"GPT Said" Is Not a Reference

Posted Mar 3, 2026

By Jenya Y.

5 min read

It keeps popping up in engineering discussions - design reviews, architecture threads, PR comments. Someone drops a take, and when asked to elaborate, the backup is: “Well, ChatGPT said…” or “According to Claude…”

As the industry matures with these tools, it’s getting better - but it’s worth addressing directly because the habit reveals something deeper than just sloppy attribution.

LLMs Are Tools, Not Sources

When you say “GPT said X,” you’re doing two things at once, and both are wrong.

First, you’re treating an LLM as a source of authority. It’s not. An LLM is a tool that generates plausible text based on statistical patterns. It has no expertise, no reputation to protect, and no accountability. It can produce correct, well-reasoned output - and it can produce confident-sounding nonsense. Often in the same conversation.

Second, you’re deflecting ownership. “GPT said” is a subtle way of saying “don’t blame me if this is wrong.” But you’re the one who chose to bring it into the discussion. You’re the one presenting it. It’s your statement now.

Three Anti-Patterns

1. Citing the Oracle

“According to Claude, the best approach here is to use event sourcing.”

This carries zero weight. You can’t trace it. You can’t reproduce it - ask the same question tomorrow and you might get the opposite recommendation. There’s no paper, no documentation, no implementation behind it. It’s an opinion from a next-token predictor dressed up as expert advice.

If event sourcing is the right call, explain why it’s the right call. What are the trade-offs? What alternatives did you consider? If you can’t do that, you don’t understand the recommendation well enough to make it.

2. The AI Pass-Through

This one is sneakier. Someone gets feedback from a senior or peer engineer. Instead of thinking it through, understanding the concern, and responding with their own reasoning - they copy the feedback into an LLM chat or agent, then copy-paste the response back.

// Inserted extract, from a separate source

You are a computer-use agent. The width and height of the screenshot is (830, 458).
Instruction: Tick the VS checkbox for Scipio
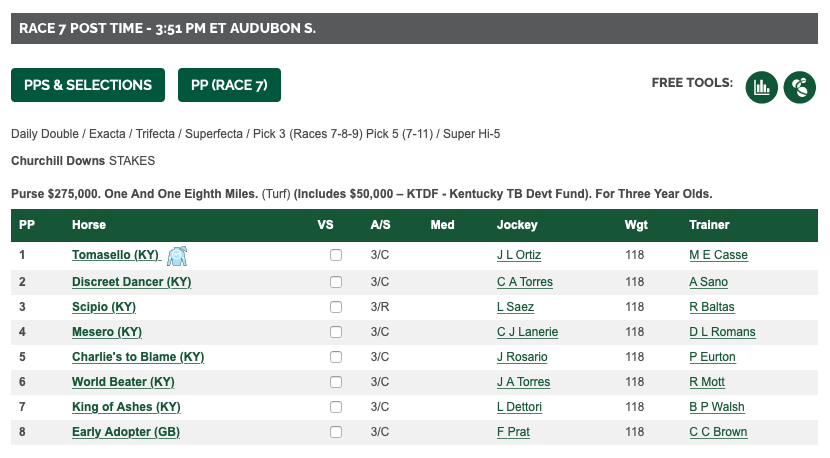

The result reads fine. Grammatically correct. Technically plausible. But it’s empty calories. The person never actually engaged with the feedback. They outsourced the thinking, not just the typing.

This is worse than the oracle pattern because it breaks the feedback loop entirely. The whole point of a code review or design discussion is that two humans reason together. When you insert an LLM as a proxy, nobody is actually thinking.

3. Stopping at Plausible

LLMs are extremely good at producing answers that sound right. That’s literally what they’re optimized for. And that’s exactly what makes them dangerous when you stop at “sounds right” instead of pushing to “is right.”

You ask Claude about a race condition. It gives you a confident explanation with a clean code fix. You paste it in, tests pass, ship it. Three weeks later it blows up in production because the LLM’s mental model of your concurrency setup was subtly wrong. It didn’t know about that one edge case in your custom executor. It can’t - it never saw your runtime.

The plausible answer was the starting point, not the finish line.

Validation Is the Actual Work

Using agents and LLMs to get answers faster is fine. Obviously. But faster access to candidate answers means the bottleneck shifts to validation. And validation is now your job.

Write a test. This is the easiest one. If an LLM tells you X is true about your system, write a small test that proves it. Ironically, the same AI tools are great at writing these validation tests - so use the agent to prove the agent isn’t lying. And honestly, this part is kinda satisfying. You can ask it to write a quick one-off script in whatever language - Python, Go, a shell one-liner - just to prove or disprove a single point. You look at it, run it, get your answer, and throw it away a minute later. Disposable code as a verification tool. Which is cool.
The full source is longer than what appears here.